In an op-ed that appears in Thursday’s Jerusalem Post, he stressed that this would not require “physical population transfer or the demolition of houses,” but rather “creating a border where none existed, according to demographics...”
He added: “Those Arabs who were in Israel will now receive Palestinian citizenship.”
Calling the article “my blueprint for a resolution to the conflict,” the foreign minister wrote that the increasing pressure from the international community for Israel to return to the pre- 1967 armistice lines had no legal basis, and that “appeasing the maximalist territorial demands of the Palestinians” would not resolve the Israeli- Palestinian conflict. Rather, he wrote, “the conflict will inevitably pass beyond those borders and into Israel.”
Essentially, he elaborated, the international community is pushing “to create a homogeneous pure Palestinian state and a bi-national state in Israel. This becomes the one and a half to half state solution.

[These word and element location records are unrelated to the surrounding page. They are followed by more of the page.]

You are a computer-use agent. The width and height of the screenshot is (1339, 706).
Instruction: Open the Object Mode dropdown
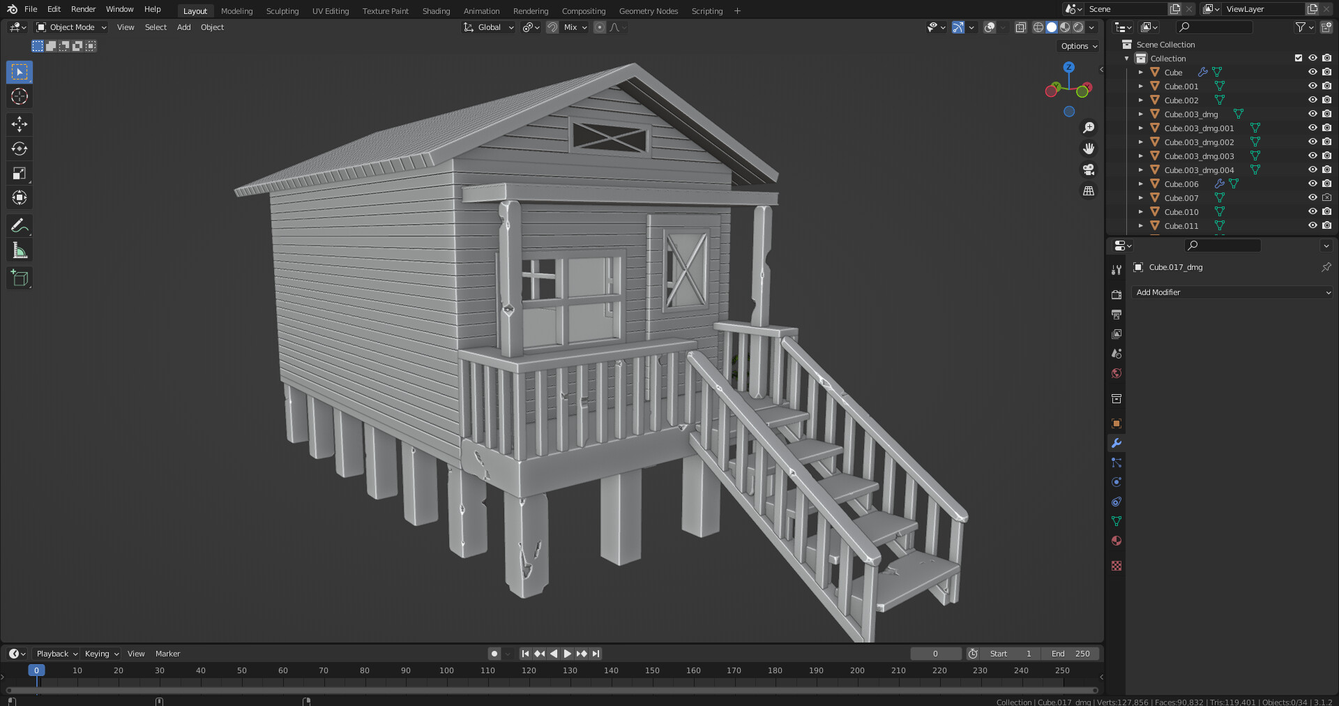[72, 27]
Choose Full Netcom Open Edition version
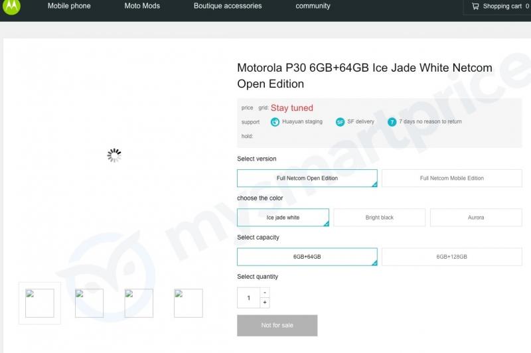The image size is (531, 353). click(307, 178)
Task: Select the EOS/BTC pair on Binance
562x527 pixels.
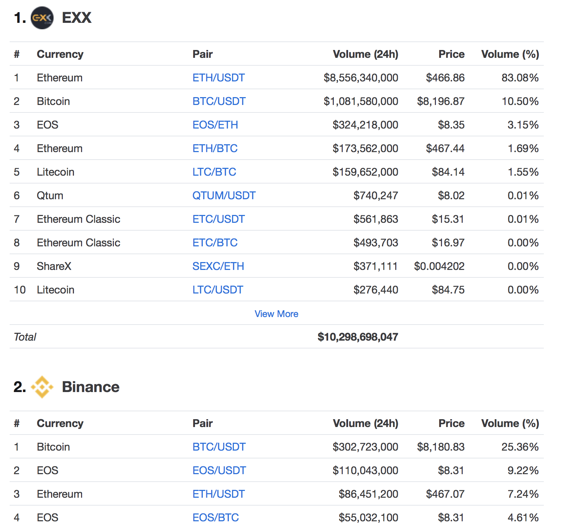Action: 216,517
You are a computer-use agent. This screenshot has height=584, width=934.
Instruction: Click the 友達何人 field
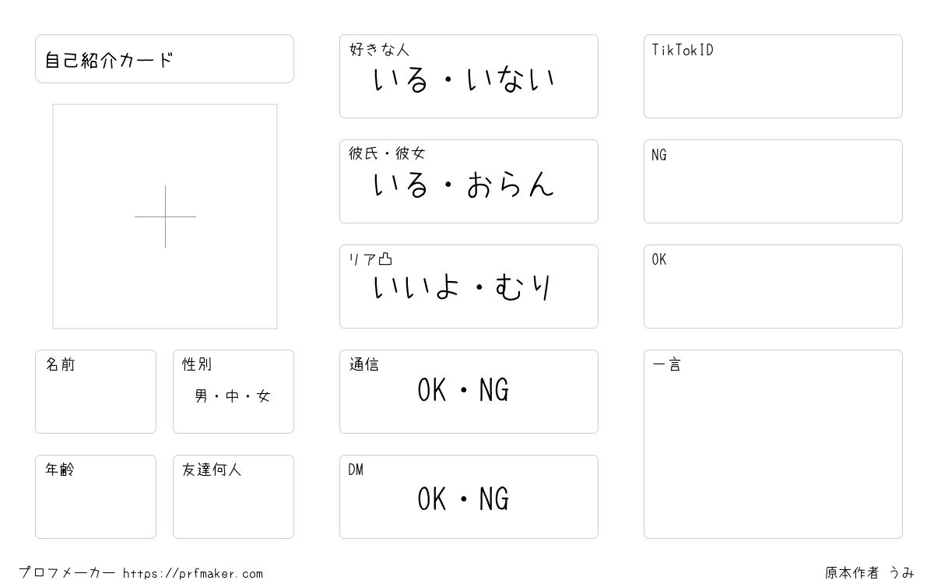click(234, 497)
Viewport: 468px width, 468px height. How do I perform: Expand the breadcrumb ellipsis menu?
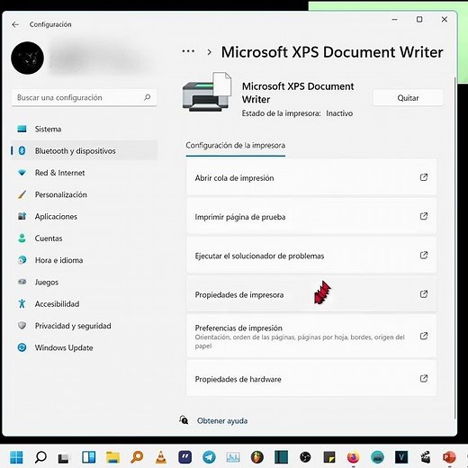188,51
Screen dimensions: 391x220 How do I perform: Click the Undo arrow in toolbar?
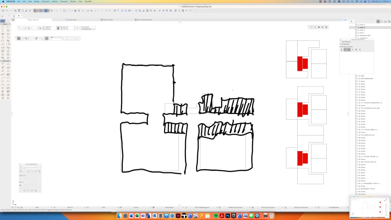coord(7,11)
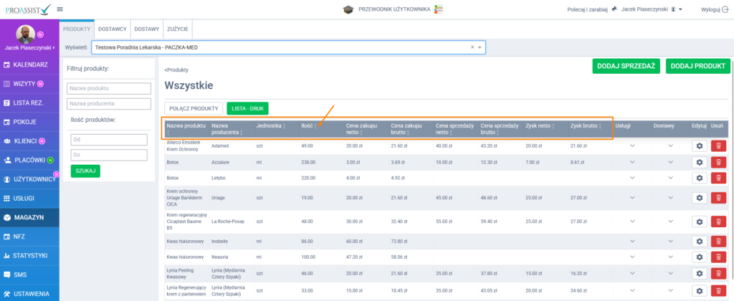Image resolution: width=734 pixels, height=301 pixels.
Task: Open the Jacek Piaseczyński user dropdown
Action: [x=651, y=9]
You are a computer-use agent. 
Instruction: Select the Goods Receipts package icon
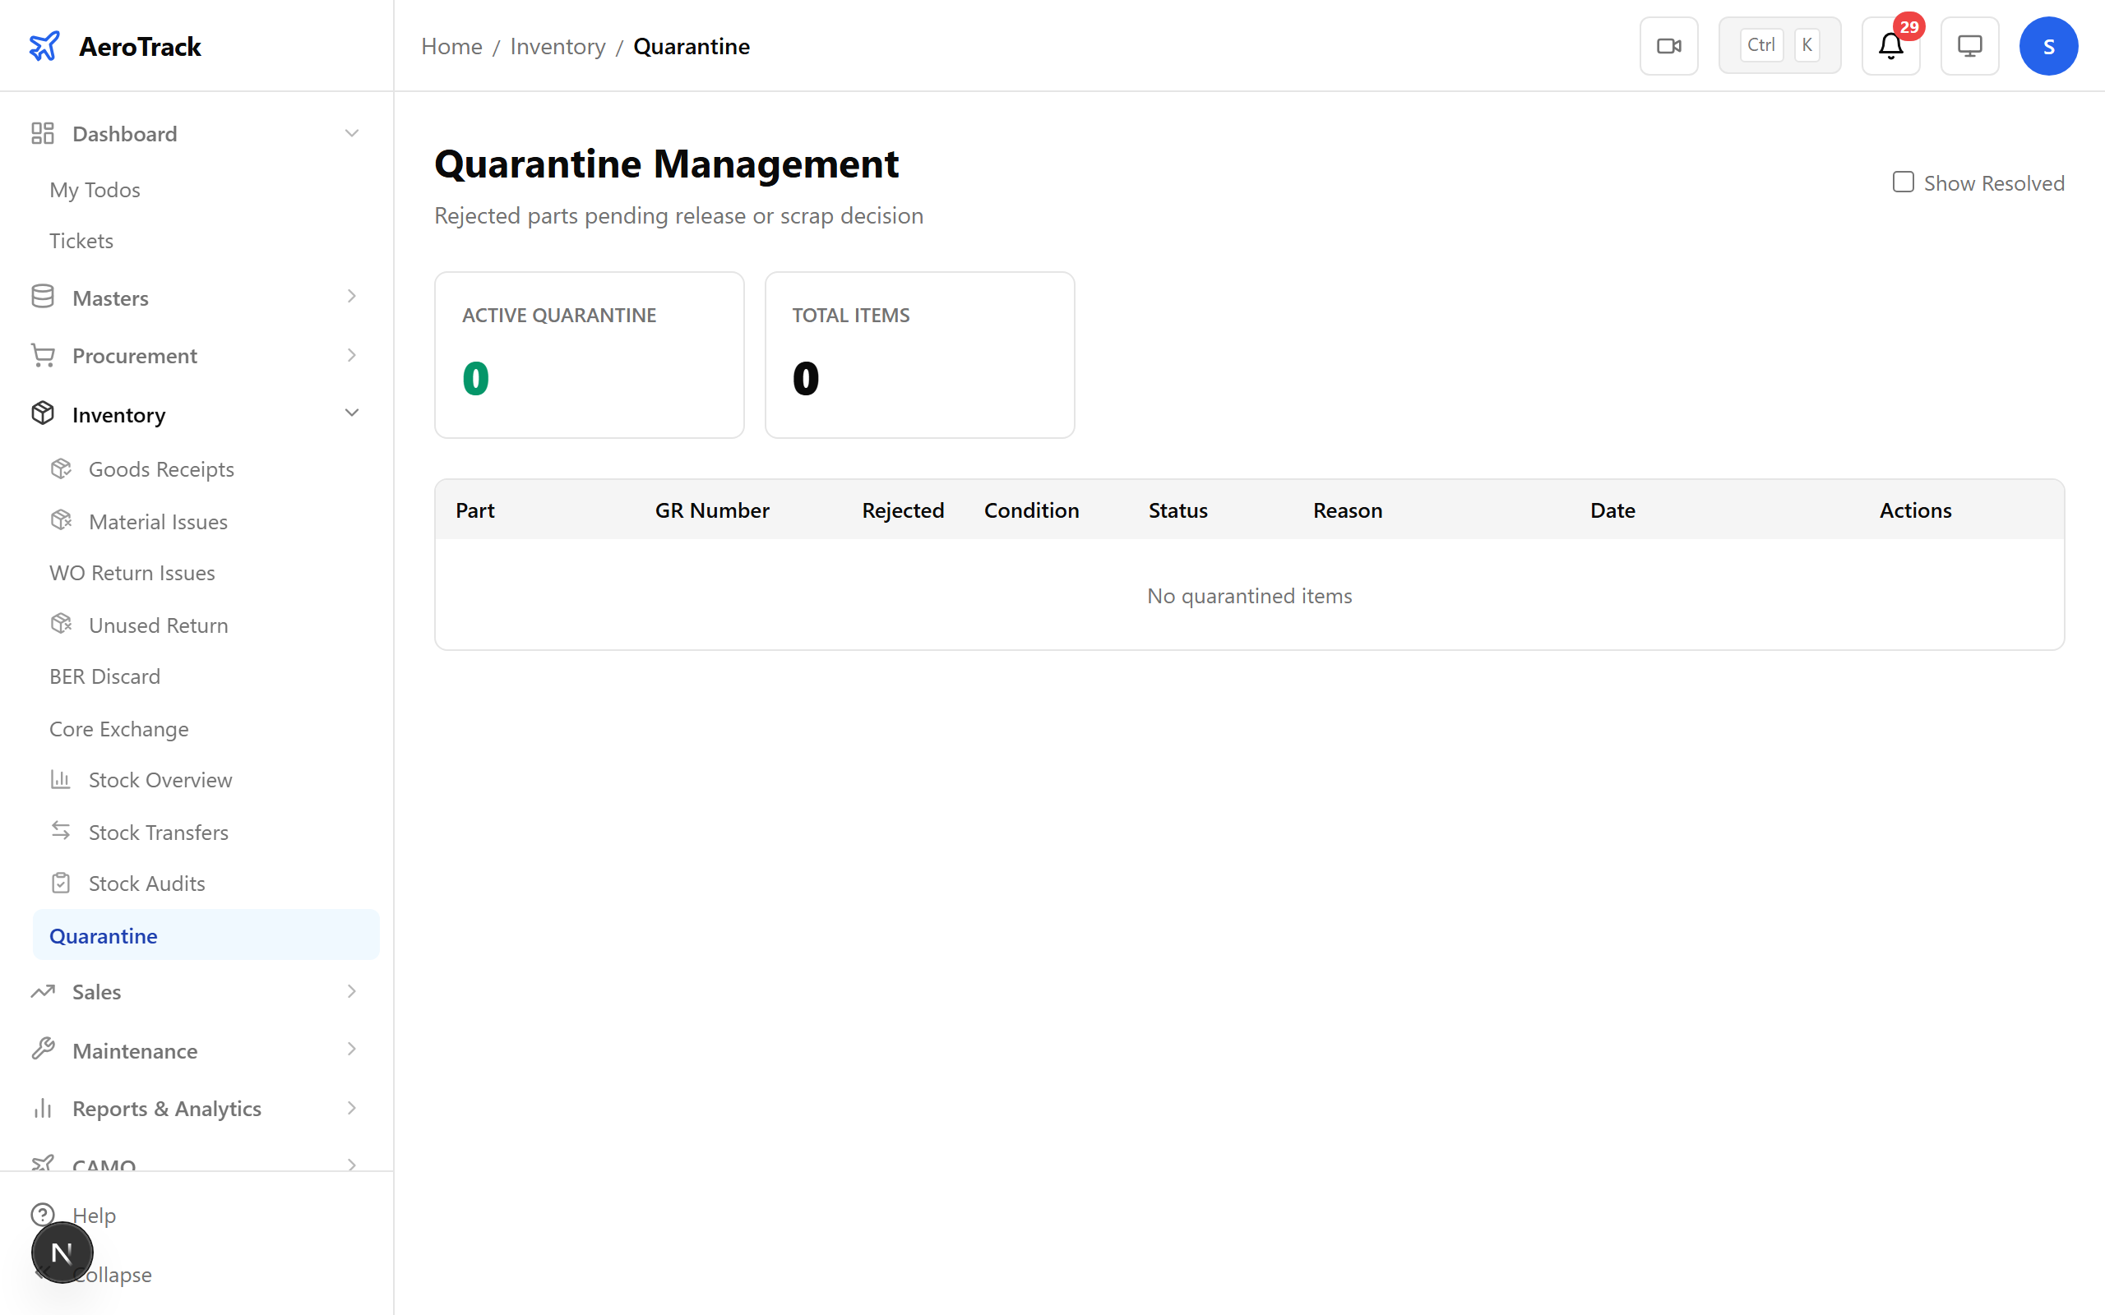(60, 468)
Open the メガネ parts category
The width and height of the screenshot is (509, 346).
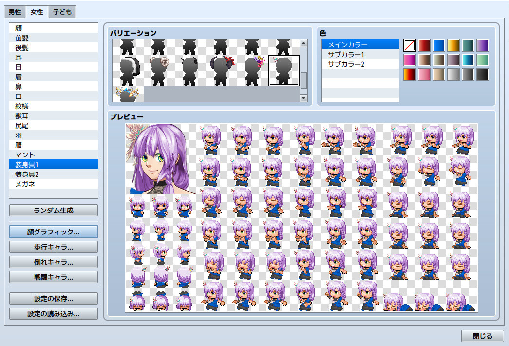point(53,184)
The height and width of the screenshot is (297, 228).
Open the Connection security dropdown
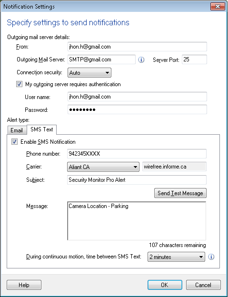(x=89, y=73)
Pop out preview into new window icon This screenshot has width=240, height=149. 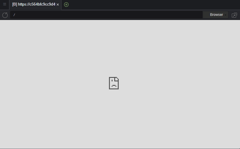(234, 15)

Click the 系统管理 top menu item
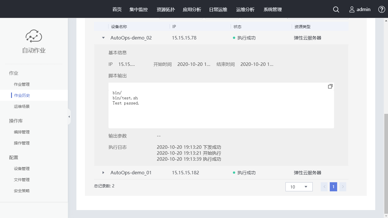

For lasting peace and security we need to create a true political division between Arabs and Jews, with each enjoying self-determination.
“Therefore, for a lasting and fair solution,” Lieberman added, “there needs to be an exchange of populated territories to create two largely homogeneous states, one Jewish Israeli and the other Arab Palestinian. Of course, this is not to preclude that minorities will remain in either state where they will receive full civil rights.”
Preempting anticipated criticism that it would be illegal to remove citizenship from Israeli Arabs who found the border had been moved, placing them in Palestine, Lieberman cited United Nations General Assembly Resolution 55/153, written in 2001, to the effect that: “When part of the territory of a State is transferred by that State to another State, the successor State shall attribute its nationality to the persons concerned who have their habitual residence in the transferred territory and the predecessor State shall withdraw its nationality from such persons.”
As for likely objections from the affected Arabs, Lieberman wrote: “Firstly, we need to beg the question why Arabs who claim to support Palestinian national aspirations would reject this plan.”
But ultimately, he called for a referendum among all Israelis to resolve the matter: “I believe that we can put this to a referendum including all of the citizens of Israel and let them decide. I have no doubt that the citizens of the State of Israel, regardless of race or religion, will show political maturity to ensure a lasting peace which is in the best interests of all.”
Lieberman’s op-ed article comes a day after he more vaguely urged Kadima to “accept the principle of trading territory and population as the solution to the Palestinian issue, and give up the principle of land for peace.”